追放された薬師は、辺境の地で騎士団長に愛でられる
だけどこんな私の不安も、
「アン!ジョー!!」
領主館の前に舟が着いた瞬間、待ってましたと言わんばかりに飛び出してきたお兄様の笑顔にかき消された。
「待ってたんだよ!ようこそポーレット領へ!!」
お兄様は嬉しそうに私たちに駆け寄り、ジョーと私の手を握る。
夕陽がお兄様の赤い髪を、さらに赤く照らしていた。
「長居出来ないだろうけど、ゆっくりしていってね!
今日は二人の婚約を祝って、パーティーを開くから!!」
こうして、ポーレット侯爵邸に着いた瞬間、私とジョーは引き離された。そして私は小部屋に通され、黄金のドレスに着替えさせられる。
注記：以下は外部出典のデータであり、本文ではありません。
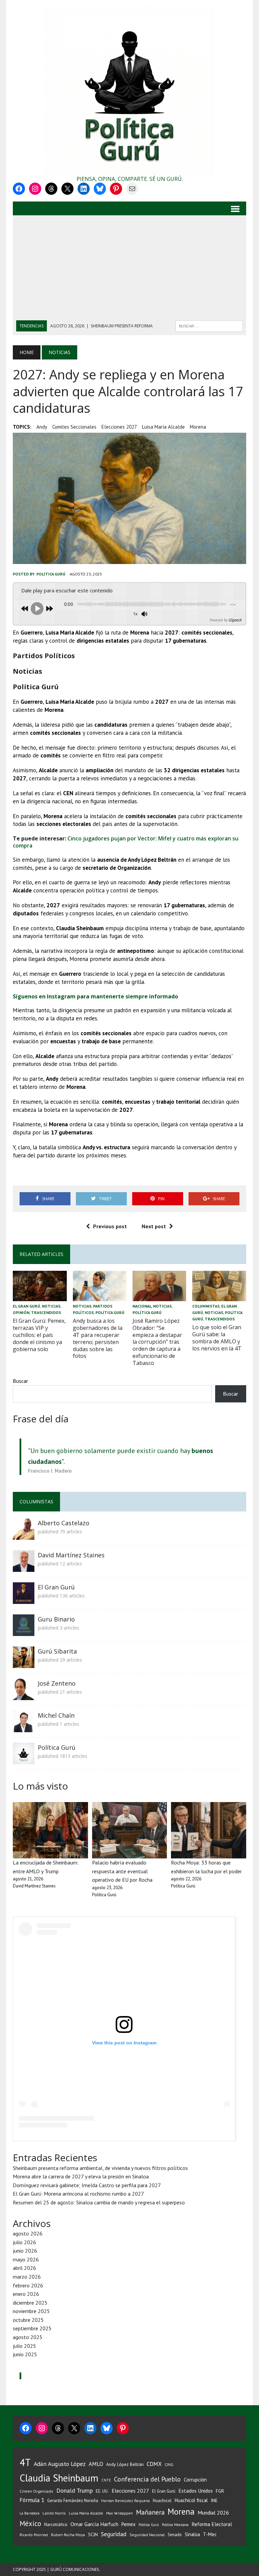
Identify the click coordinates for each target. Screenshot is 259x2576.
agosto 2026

髪も綺麗にアップされ、鏡に映った私はまるでお姫様だ。
だが……
「このドレス……派手ではないですか?」
思わず侍女に言ってしまった。
だが、侍女は満面の笑みを浮かべて答える。
「ヘンリー様が特別に準備されたのです。
ジョセフ様の髪の色をイメージしたドレスです」
そうなんだ……確かに、ジョーの流れるブロンドヘアと同じ色だ。そして、こんなジョー色のドレスを着ているのを見られるのが、恥ずかしくも思う。
それでも、お兄様がこんなに祝福してくださるのはすごく嬉しい。